What makes Patrick Stewart a gay icon?

Due to his bromance with Ian McKellen and his outspoken support for the LGBTQ+ community, is it fair to consider Stewart a gay icon?

A photo of gay icon Sir Patrick Stewart. He smiles, wearing a suit and waving his hand in the air.
Image: Gage Skidmore via Wikimedia Commons

In the latest instalment in his series spotlighting gay icons, David Ferguson looks at Sir Patrick Stewart.

I have been contemplating who else I would put on my gay icons list after Cyndi Lauper. I had a few ideas but something I saw online pushed the next person to the top of my list.

I saw a meme the other day that suggested that we should expect older people to be bigoted as “they’re from another era.” However, the meme countered this suggestion with a picture of Patrick Stewart (a man born in 1940) wearing some rainbow socks. And so, I have decided to make the case for him in this piece.

Patrick Stewart started his career on stage, becoming a member of the Royal Shakespeare Company and a Laurence Olivier Award winner for Best Supporting Actor in Anthony and Cleopatra. He later made the move to TV and starred in classic series like I, Claudius (1976) and Tinker Tailor Soldier Spy (1979).

Personally, I discovered his work when he gained international recognition in his role as Captain Jean-Luc Picard in Star Trek: The Next Generation (1987-1994), a role he continued in films and the more recent series Star Trek: Picard (2020-2023).

He also starred as Professor Xavier in the X-Men movies, starting in 2000 and continuing the role on and off until 2022. His friend Ian McKellen, who was initially sceptical of his foray into television, later realised he was wrong and joined him in X-Men as his friend/rival, Magneto.

It is the bromance between Patrick Stewart and queer actor Ian McKellen that really gives a public face to the case for Stewart being a gay icon.
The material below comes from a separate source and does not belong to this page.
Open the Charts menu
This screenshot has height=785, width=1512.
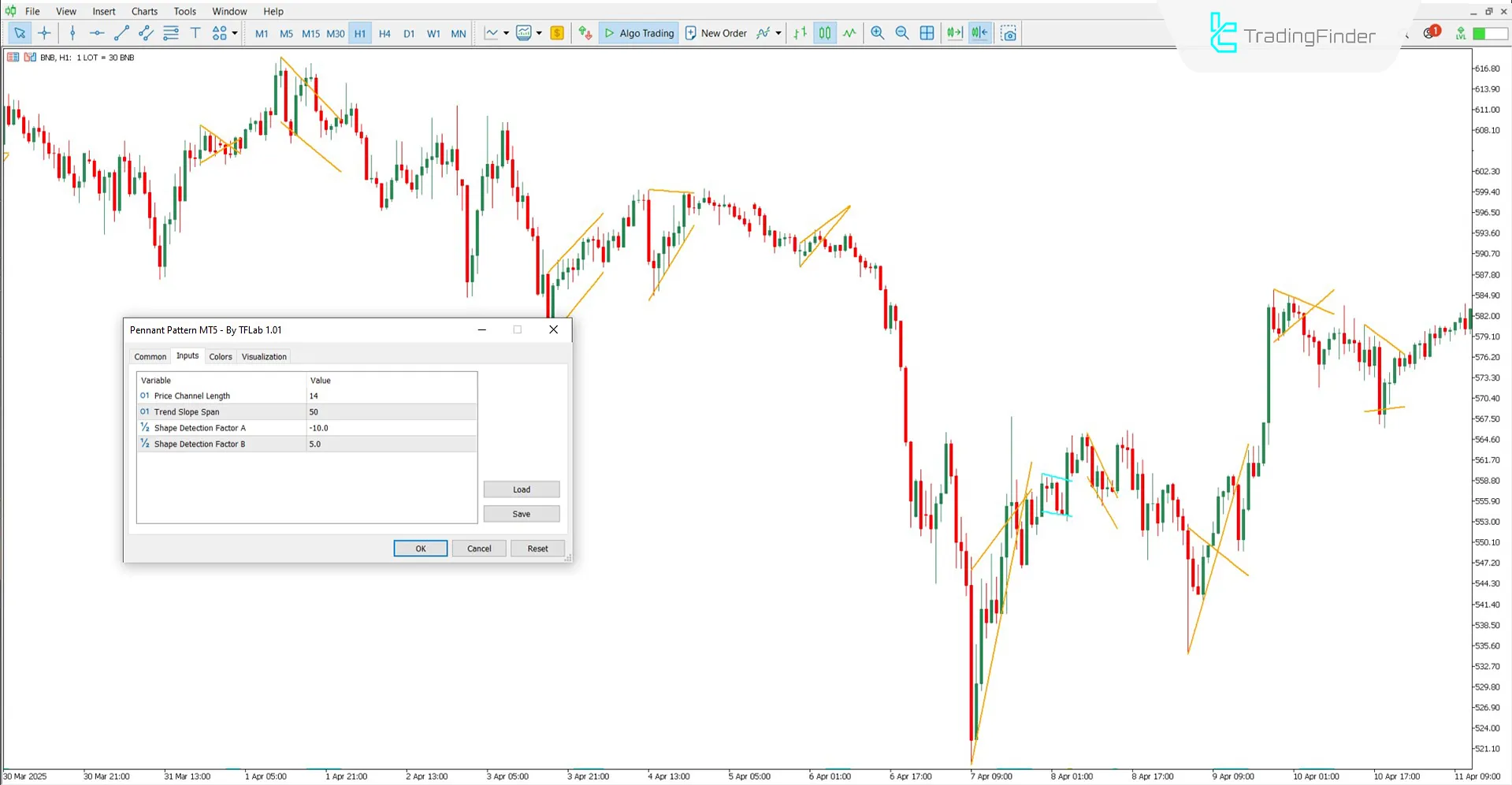pos(144,11)
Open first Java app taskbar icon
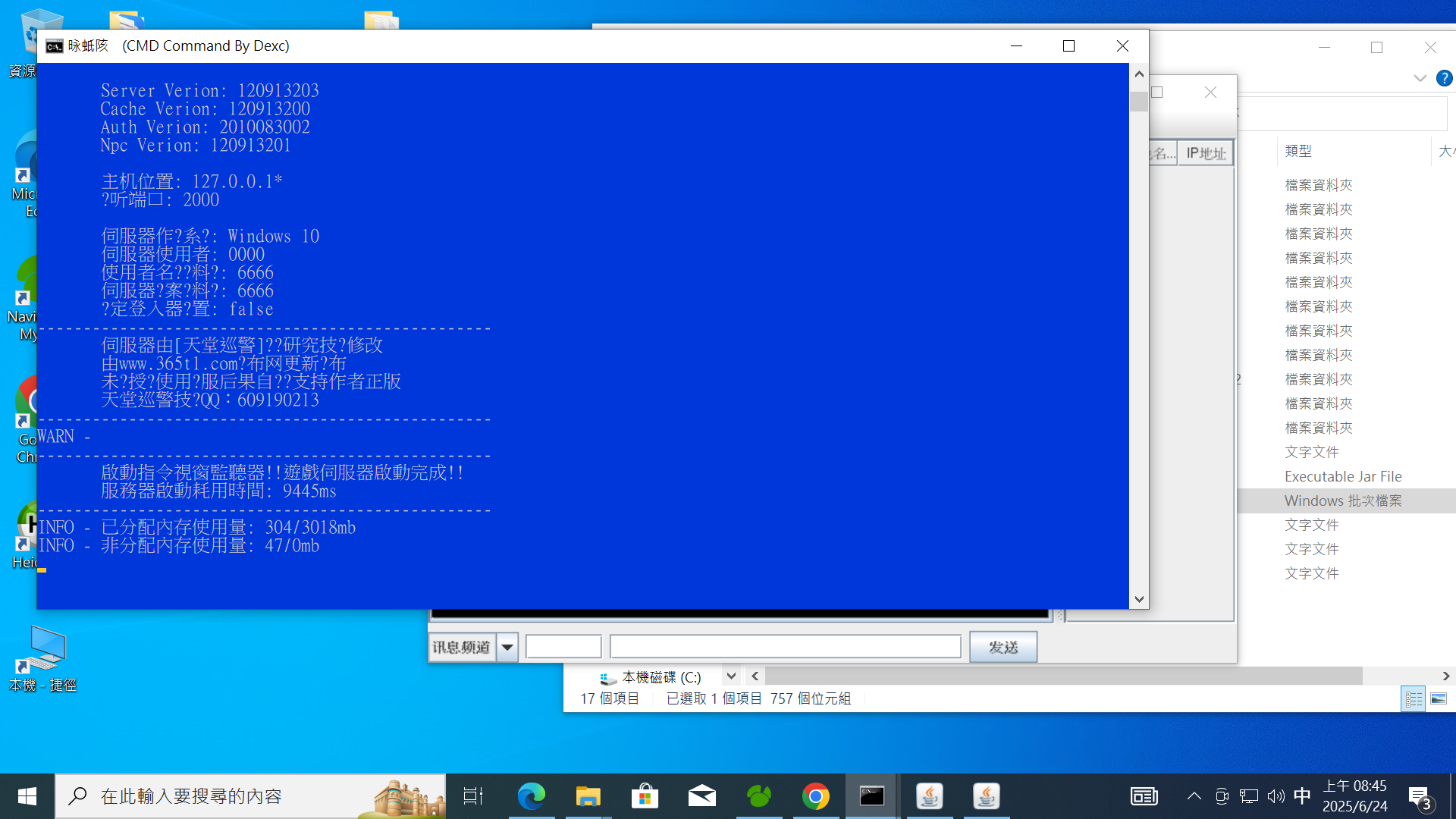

The two had met in the 1970s but only really got close while they filmed the X-Men movies.

Stewart has said: “On those kind of movies, you spend more time sitting in your trailer than you do in front of the camera. So, Ian and I hung out together, drinking tea — and maybe in the afternoon, something a little stronger — and we got to know one another.”

The two men, both of whom have been knighted, joined forces on stage too. They starred in the Two Plays in Rep, a combination of Harold Pinter’s No Man’s Land and Samuel Beckett’s Waiting for Godot, beginning in 2013. They promoted the premiere in New York City by adventuring all over town and posting photos of themselves at various landmarks.

They have been part of each other’s personal lives too, with McKellen officiating Stewart’s wedding to Sunny Ozell. Stewart has said of the bromance “I know that I’m in a love affair with Ian.” His wife doesn’t seem to mind.


There have been several moments that have endeared him to queer fans. He passionately locked lips with McKellen in 2015 when the pair appeared at the premiere of Sherlock Holmes, a film where McKellen played an elderly Holmes.

Stewart said of the incident: “I knew what I was doing! It took Sir Ian by surprise a little bit. We are very good friends, and quite intimate friends. It seemed appropriate! That is how we greet each other or say goodbye.

“But Ian isn’t the only one. I don’t want you to think I am a one-man guy!” He would later go on to kiss chat show host Conan O’Brien.

He has supported same-sex marriage, saying: “Gay marriage and the legalizing of gay marriage — and not only that, but the endorsement that even our prime minister has given to it — is fantastic.”

He added: “The world is becoming increasingly a more fair, a more truly democratic place to live, and I’m proud to have campaigned a little bit with Ian on those issues.”

He did spark some controversy when he supported Ashers Baking Company – based in Newtownabbey, Northern Ireland – who refused to make a cake showing the message ‘Support Gay Marriage’ above an image of Sesame Street’s Bert and Ernie.

Stewart later commented on this issue on Facebook: “As part of my advocacy for Amnesty International, I gave an interview on a number of subjects related to human rights, civil rights and freedom of speech. During the interview, I was asked about the Irish bakers who refused to put a message on a cake which supported marriage equality, because of their beliefs.

“In my view, this particular matter was not about discrimination, but rather personal freedoms and what constitutes them, including the freedom to object. Both equality and freedom of speech are fundamental rights— and this case underscores how we need to ensure one isn’t compromised in the pursuit of the other.”

He also stated: “What I cannot respect is that some have conflated my position on this single matter to assume I’m anti-equality or that I share the personal beliefs of the bakers. Nothing, absolutely nothing, could be further from the truth. I have long championed the rights of the LGBT community, because equality should not only be, as the people of Ireland powerfully showed the world, universally embraced, but treasured.”

Because of his support for the LGBTQ+ community and his bromance with Ian McKellen, Patrick Stewart has an LGBTQ+ (especially geeky) fanbase, and he is part of my favourite platonic couple.

Should Patrick Stewart be considered a gay icon? Maybe a bit controversial, but I say “Make It So!”